Could you pick up the passage on Picquart and the Dreyfus case from its last sentence and continue it?

## Source:
▼

Much more has happened in these chapters than clever detective work. In fact, following a single spying coup – photographs of Esterhazy entering the German Embassy with a package and leaving empty-handed – the man working at the secret apartment with its spy-holes and listening tubes has been driven almost demented with boredom. All Picquart has to do to get one of the two main pieces of evidence is to pull rank on the section’s reluctant archivist – dried-up and papery-skinned to a degree that makes him one of Harris’s Dickensian grotesques – and the other falls straight into his lap. The first is the secret dossier of evidence passed to the judge during the court-martial, contrary to all the rules – and, contrary to instructions, kept by Picquart’s predecessor. The second is an application letter that Esterhazy has sent to the Ministry. In it the handwriting is patently identical to that in the list passed to the Germans, supposedly proven to be written by Dreyfus. What makes it much more interesting is that suddenly Picquart feels implicated in the whole shabby business: he was the man who, unaware of its contents, passed the dossier to the judge.
To make it work, Harris has to have Picquart, in the guise of musings he has whilst pursuing the case, fill in the back story. It doesn’t all come at once. Harris as careful as ever to feed us with Picquart’s often guilty memories interspersed with new material from his investigations and, occasionally, a new letter from Dreyfus. The first flashback covers his acquaintance with Dreyfus over a number of years. He started off as one of Dreyfus’s professors in the military academy – this was his job before his career-minded move into the war ministry – then as one of his mentors inside the ministry when the ex-students were doing a kind of internship. Harris has his narrator remember the little social gaucheries and gaffes that made the upper-class Dreyfus unpopular. He remembers how Dreyfus tried to get him to bump up his exam mark, the lowest he had received in any discipline, and how he, Picquart, had stood his ground.
This all fits in well when, in another flashback (or later in the same one), the Ministry is told that there is a spy in their midst. It doesn’t take long for Dreyfus to be named as a suspect: he is always asking questions, he has been in all the departments (as have all the interns), nobody really likes him and, most crucially of all, he’s a Jew. What loyalty do Jews have to one country? – et cetera, et cetera. All the latent anti-Semitism comes flooding out as, in an act of collective wishful-thinking, they breathe a sigh of relief that they can all stop suspecting one another at last. Once a trap has been laid to ensure that Dreyfus’s arrest can be carried out with as little publicity as possible, Picquart finds himself involved. He knows nothing of what goes on behind the scenes as du Paty, in charge the case and Mercier, the then War Minister – and others – set things up between them. But he is the one delegated to escort Dreyfus to the meeting which is really a trap, and he is the one, supposedly merely an observer, who hands over that dossier to the judge.

▲

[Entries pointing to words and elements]
▼

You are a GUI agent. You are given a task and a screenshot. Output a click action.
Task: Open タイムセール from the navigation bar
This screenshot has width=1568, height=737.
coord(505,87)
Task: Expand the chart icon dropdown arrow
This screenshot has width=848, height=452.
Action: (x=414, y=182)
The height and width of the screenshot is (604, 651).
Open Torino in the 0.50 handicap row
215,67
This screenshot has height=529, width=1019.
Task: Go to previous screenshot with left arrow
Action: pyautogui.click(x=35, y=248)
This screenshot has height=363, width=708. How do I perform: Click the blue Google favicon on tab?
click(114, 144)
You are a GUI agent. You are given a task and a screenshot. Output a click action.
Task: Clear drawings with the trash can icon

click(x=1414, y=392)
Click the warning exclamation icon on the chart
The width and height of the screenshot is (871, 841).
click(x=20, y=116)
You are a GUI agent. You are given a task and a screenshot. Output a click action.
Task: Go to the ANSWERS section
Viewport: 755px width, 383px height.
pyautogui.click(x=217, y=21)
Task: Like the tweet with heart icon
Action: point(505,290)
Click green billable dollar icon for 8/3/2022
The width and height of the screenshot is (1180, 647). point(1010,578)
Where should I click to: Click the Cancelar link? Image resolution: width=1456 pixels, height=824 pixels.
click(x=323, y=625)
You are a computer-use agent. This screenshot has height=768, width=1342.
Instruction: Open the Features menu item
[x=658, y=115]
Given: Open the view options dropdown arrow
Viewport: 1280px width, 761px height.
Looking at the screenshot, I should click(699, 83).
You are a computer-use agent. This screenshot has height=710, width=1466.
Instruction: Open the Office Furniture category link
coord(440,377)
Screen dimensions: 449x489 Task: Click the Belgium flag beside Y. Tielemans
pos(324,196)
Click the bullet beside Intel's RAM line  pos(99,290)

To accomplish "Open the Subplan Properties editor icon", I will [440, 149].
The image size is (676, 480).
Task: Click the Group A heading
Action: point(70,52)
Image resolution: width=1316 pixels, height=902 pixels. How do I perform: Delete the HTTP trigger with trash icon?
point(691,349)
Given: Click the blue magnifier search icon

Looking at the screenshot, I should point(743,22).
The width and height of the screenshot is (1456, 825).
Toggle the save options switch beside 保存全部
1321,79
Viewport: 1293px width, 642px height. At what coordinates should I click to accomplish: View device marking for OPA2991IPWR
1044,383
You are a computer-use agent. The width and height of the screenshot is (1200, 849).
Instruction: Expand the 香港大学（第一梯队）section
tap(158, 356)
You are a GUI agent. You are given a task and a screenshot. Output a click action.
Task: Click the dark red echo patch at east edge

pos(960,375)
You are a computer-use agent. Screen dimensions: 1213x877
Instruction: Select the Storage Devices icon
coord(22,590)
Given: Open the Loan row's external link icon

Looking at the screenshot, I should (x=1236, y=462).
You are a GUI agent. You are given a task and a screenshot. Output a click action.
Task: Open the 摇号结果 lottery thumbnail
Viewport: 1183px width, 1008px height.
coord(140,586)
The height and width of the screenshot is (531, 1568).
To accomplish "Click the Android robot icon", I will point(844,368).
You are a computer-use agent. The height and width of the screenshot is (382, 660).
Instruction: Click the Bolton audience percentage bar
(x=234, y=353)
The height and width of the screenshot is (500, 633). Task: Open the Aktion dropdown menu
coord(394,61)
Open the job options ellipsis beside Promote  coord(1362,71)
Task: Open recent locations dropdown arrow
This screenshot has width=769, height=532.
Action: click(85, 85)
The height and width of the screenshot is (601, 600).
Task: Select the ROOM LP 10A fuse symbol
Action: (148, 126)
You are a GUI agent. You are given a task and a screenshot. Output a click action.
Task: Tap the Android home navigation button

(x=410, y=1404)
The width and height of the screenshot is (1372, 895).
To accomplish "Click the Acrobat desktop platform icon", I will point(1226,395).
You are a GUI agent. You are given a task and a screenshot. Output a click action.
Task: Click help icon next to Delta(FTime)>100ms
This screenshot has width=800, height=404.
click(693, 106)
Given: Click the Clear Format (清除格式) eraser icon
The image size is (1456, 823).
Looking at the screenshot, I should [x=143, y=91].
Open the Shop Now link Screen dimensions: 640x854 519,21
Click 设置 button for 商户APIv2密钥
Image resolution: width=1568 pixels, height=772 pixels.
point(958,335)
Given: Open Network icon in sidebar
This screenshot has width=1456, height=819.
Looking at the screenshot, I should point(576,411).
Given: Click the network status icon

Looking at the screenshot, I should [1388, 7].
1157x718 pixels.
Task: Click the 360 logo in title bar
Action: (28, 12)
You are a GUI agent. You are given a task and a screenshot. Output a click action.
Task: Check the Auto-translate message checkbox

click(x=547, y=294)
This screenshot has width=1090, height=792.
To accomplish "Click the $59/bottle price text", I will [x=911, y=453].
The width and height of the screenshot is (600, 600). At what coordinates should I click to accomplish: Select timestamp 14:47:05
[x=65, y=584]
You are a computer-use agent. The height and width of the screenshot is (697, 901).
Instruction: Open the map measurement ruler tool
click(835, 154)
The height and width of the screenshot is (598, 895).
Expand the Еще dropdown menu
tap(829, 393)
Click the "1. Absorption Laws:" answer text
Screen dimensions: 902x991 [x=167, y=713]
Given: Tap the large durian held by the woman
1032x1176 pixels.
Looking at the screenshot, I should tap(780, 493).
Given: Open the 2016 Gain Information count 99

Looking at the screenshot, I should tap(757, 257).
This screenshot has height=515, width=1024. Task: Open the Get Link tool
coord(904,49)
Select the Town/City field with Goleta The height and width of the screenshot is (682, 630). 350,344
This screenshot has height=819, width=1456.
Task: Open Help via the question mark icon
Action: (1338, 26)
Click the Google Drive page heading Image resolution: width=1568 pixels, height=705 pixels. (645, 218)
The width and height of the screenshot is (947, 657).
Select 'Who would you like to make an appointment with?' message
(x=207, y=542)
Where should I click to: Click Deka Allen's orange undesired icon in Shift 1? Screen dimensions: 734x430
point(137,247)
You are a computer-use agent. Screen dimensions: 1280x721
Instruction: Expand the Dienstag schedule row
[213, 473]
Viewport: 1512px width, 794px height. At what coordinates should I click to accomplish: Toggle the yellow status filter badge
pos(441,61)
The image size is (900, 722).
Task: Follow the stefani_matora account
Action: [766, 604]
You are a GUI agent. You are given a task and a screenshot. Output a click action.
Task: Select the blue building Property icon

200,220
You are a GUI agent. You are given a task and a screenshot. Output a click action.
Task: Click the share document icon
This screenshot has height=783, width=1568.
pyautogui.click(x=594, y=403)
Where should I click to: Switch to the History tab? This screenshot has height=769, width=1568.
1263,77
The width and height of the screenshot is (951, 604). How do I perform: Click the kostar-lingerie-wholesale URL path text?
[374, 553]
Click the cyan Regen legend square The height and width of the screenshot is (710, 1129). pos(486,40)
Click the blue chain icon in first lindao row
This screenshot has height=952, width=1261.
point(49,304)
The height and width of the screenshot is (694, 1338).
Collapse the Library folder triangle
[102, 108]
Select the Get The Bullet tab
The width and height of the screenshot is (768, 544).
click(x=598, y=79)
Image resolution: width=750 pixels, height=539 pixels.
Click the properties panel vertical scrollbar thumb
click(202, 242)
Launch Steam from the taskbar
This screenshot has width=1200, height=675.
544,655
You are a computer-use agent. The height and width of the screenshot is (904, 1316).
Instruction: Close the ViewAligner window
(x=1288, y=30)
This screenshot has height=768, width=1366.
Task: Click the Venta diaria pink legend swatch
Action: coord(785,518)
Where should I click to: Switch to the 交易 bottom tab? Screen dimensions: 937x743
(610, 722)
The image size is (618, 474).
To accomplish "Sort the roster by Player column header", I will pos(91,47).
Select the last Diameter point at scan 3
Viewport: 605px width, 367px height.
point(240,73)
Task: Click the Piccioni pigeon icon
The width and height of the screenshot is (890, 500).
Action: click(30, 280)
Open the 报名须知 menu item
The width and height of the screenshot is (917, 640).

▲

## Expected output:
It’s in his role as observer at the court martial that he learns to tell the Minister what he wants to hear. It’s only with hindsight that he realises this is what he was doing, but he offers no special pleading. It’s enough for the reader that this man, one of us in the guise of a 19th Century lieutenant-colonel, is being forced to look deep into his own soul. What is spelled out at one point – I can’t remember who says it – is that Mercier regarded him as his errand-boy. (This chimes very closely with the way he reports the degradation ceremony to Mercier in Chapter 1.) He’s trusted to go along with his superior’s decisions – how else does he think he walked so easily into such a plum job? But this time, having previously allowed himself to be carried along and turning a blind eye to his own misgivings, he can do the right thing.
The idea of chief of the secret service as a job for a yes-man chimes with what Harris has been feeding us about Picquart’s predecessor. Harris is very happy to let us know that this man was forced into retirement by tertiary syphilis – you couldn’t make it up – and we remember that he was the one who told Picquart he was wasting his time over a minor player like Esterhazy. And it’s Henry, a subordinate under the old regime and now under Picquart, who played a central role in putting together the dossier. Before Picquart finds out about his tendencies, Henry cleverly insinuates his way into an interview with an agent in Switzerland which was supposed to have confirmed that the Germans have always declared: they never had dealings with anyone called Dreyfus. He sabotages the meeting so that nothing useful is revealed. And at the court martial Henry, putting on a show-stopping performance Picquart now sees as worthy of the Comédie-Française, had made a show of his reluctance to name Dreyfus as the guilty man.
As ever in spy thrillers, the main protagonist only slowly learns who is not to be trusted. His predecessor, Henry and most of his superiors all seem to be in cahoots to maintain the status quo. So far only X, the Minister of War who replaced Mercier – and who was not closely involved in the Dreyfus case – is happy to let Picquart get on with his investigations. Luckily, it’s by way of one of those little physical details Harris likes so much that Picquart has a direct route through the back garden from his own office to the Ministry. Nobody else needs to see him come and go.
What else? Plenty. Harris likes to give his characters real lives to lead, full of accidental detail. Picquart is compassionate when Henry’s mother is dying – and then his own dies. We find out that the affair he was having at the beginning of the novel has lasted for years, and is back on again by the point I’ve reached. His sister fears it’s how he likes it, thinks he lacks adult commitment. One of the generals he goes to see with the new evidence is in his garden, and we can picture this man who seems far more at home there than at work – while the short doorstep meeting he has with du Paty in his novel-writing gear reveals the man in all his self-regarding absurdity. (We also find out, in one of the most pointed footnotes I’ve ever read in a novel, that du Paty’s one-year-old son will, in the 1940s, be in charge of Jewish affairs under the Vichy regime. And we all know what that means.)
I’m more impressed by this novel the more I read.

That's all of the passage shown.